1.3 统计学分析 采用SPSS 26.0软件进行统计学分析。计量资料以(x±s)表示，方差齐的计量资料比较采用单因素分析，两两比较采用LSD-t检验，方差不齐则使用非参数检验。以P<0.05为差异有统计学意义。

2 结 果

2.1 各组大鼠前足跖肿胀度和关节组织评分的比较 与空白组比较，模型组、过表达组、沉默组大鼠足跖肿胀度、关节组织评分均升高(均P<0.05)，过表达组、模型组、沉默组大鼠足跖肿胀度、关节组织评分依次降低(均P<0.05)。见表1。

表1 4组大鼠前足跖肿胀度和关节组织评分的比较(x±s)

2.2 各组大鼠血清炎因子水平的比较 与空白组比较，其他3组大鼠血清TNF-α、IL-1β、ICAM-1水平升高(均P<0.05)；过表达组、模型组、沉默组大鼠血清TNF-α、IL-1β、ICAM-1水平依次降低(均P<0.05)。见表2。

表2 4组大鼠血清炎因子水平的比较(x±s，pg/mL)

2.3 各组大鼠关节滑膜组织的病理学变化 空白组大鼠关节间隙圆滑清晰，关节间隙中无炎症细胞；模型组大鼠关节软骨和成骨组织破坏；过表达组关节滑膜组织中可见有大量炎细胞浸润，组织内增生明显；沉默组关节滑膜组织中炎症细胞浸润减少，软骨和成骨组织破坏程度明显减轻。

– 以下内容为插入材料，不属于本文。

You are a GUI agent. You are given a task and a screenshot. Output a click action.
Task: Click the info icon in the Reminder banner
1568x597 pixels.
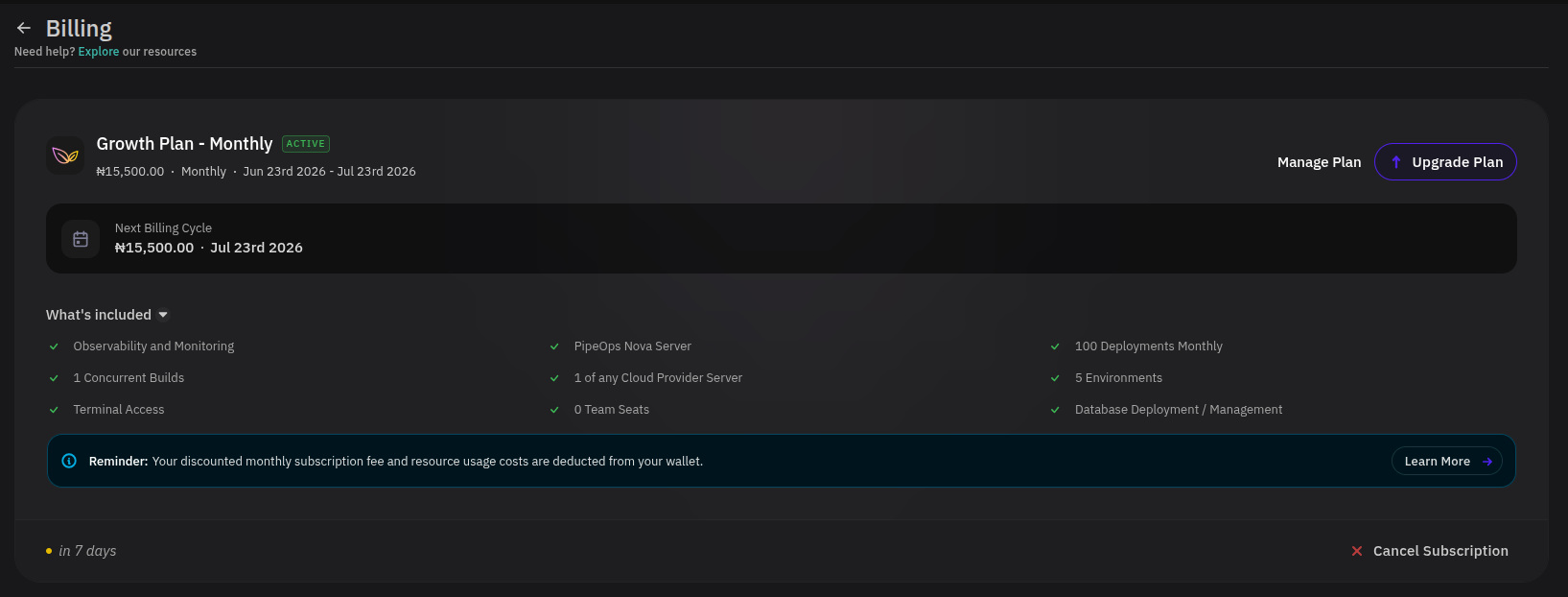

见图1。

空白组 模型组 过表达组 沉默组

2.4 各组大鼠成骨细胞各时间点增殖率和凋亡率的比较 各时间点，与空白组相比，其他3组成骨细胞增殖率降低，凋亡率升高；过表达组、模型组、沉默组大鼠成骨细胞增殖率依次升高，凋亡率依次降低(均P<0.05)。见表3。

表3 4组大鼠成骨细胞各时间点增殖率和凋亡率的比较(x±s，%)

2.5 各组大鼠关节组织TLR4、IκBα mRNA相对表达水平的比较 与空白组比较，其他3组大鼠关节组织TLR4、IκBα mRNA相对表达水平升高，过表达组、模型组、沉默组大鼠关节组织TLR4、IκBα mRNA相对表达水平依次降低(均P<0.05)。见表4。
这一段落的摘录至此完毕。